Most viewers would agree that the majority of Arabic music video clips, as Elmessiri notes, do not aim at lecturing or morally uplifting their audiences, but rather exist simply for entertainment. A point of clarification is in order, however, because although Elmessiri refers to the video clip in such sweeping terms, he is no doubt aware that a degree of diversity and recognition of social and political realities does in fact exist in the video clip genre. Numerous examples come to mind, including the commemorative videos that flooded satellite television screens after the assassination of former Lebanese Prime Minister Rafiq al-Hariri and the death of Egyptian actor Ahmed Zaki. Similarly, on Mother's Day and National Orphan's Day in Egypt this year, satellite channels made a point of screening videos honoring mothers and children. During Ramadan of 2004, the sound and sight of Sami Yusuf's popular religious video clip al-Mu'allim (the Teacher) filled the airwaves. Nor are the grim and heartbreaking circumstances of the Palestinians and the Iraqis completely absent, with video clips such as Ahibbini (Love Me) from Kazem al-Saher's latest album, set against the backdrop of the 2003 war in Iraq.

Yet when Elmessiri and other critics speak of the video clip in such general terms, they and their audiences know exactly what kind of video clip they are talking about, for the term "video clip," or "porno clip" as it is sometimes referred to, has without doubt become a symbol of access via satellite television stations and the Internet to the previously inaccessible sexually explicit material that state-controlled television channels in the Middle East censored and continue to censor. During an evening seminar organized by the Cairo Opera house in April 2005 entitled "The Culture of the Video Clip" and featuring the singer Anoushka, the chairman of the Association of Egyptian Musicians Hassan Abu al-Sa'ud, and sociologist Dr. 'Azza Karim, discussion in fact revolved solely around those video clips and female artists who are widely considered to have crossed the line of public propriety and respectable artistic presentation in Egypt.(4)

In addition to the Egyptian intelligentsia of the kind present at the Opera-sponsored event, a good number of Egyptian viewers are quite sympathetic to Elmessiri's line of thinking, and it is not the intention of this article to disagree with his analysis.

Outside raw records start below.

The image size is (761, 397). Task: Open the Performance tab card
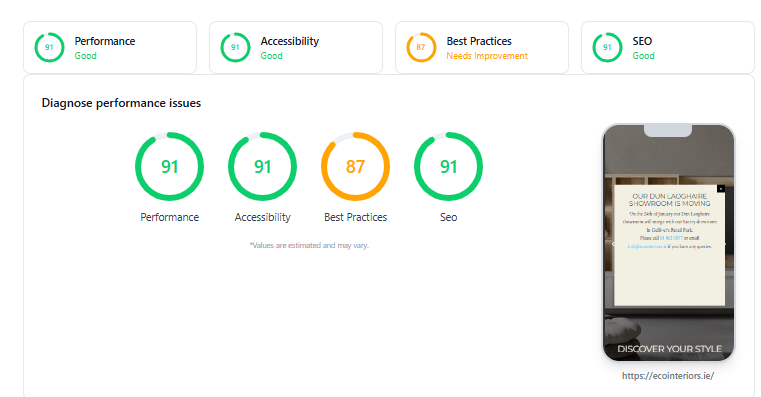[110, 48]
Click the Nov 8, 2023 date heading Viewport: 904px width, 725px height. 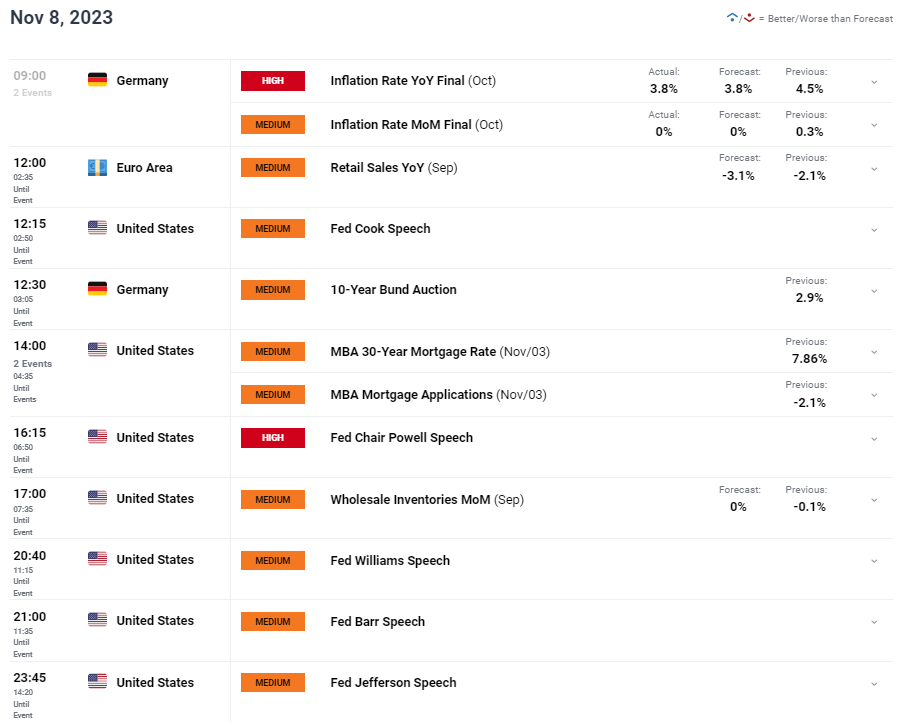[61, 18]
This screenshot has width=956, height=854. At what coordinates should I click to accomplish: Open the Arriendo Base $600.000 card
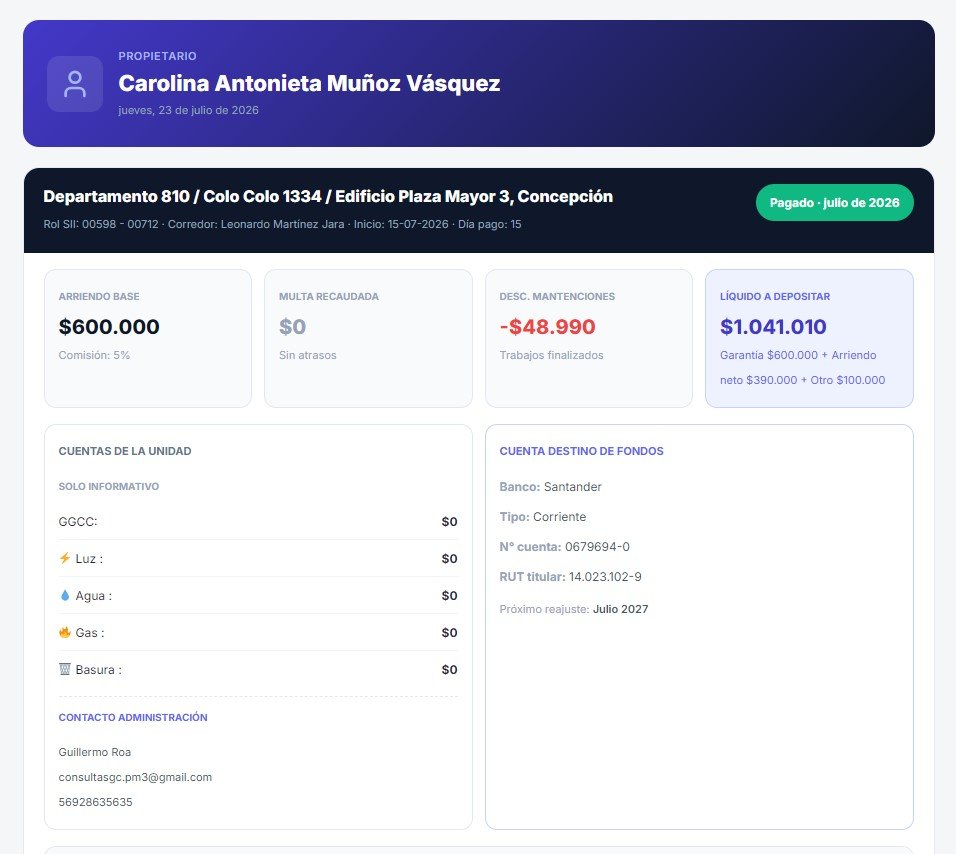(148, 338)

Rather, my aim is to juxtapose the discourse of critique surrounding the certain kind of racy video clip that Elmessiri and most critics are referring to when they make sweeping condemnations of "the video clip" as a genre, with reactions to a recent figure -- Sami Yusuf -- who successfully presents video clips that break out of the mold of "a jingle, a dance, and a dramatic theme." Through this comparative analysis, I argue that the wave of critical attacks directed against the video clip genre in recent years in fact forms part of a larger cultural debate in Egypt, and indeed in much of the Middle East and the postcolonial world, as to the proper relationship between art and society, the mass media and the nation-state, ethics and technology, the "foreign" and the "authentic." These debates are not new, but the satellite revolution in the Middle East is once again bringing these issues to the forefront of public discussion and concern.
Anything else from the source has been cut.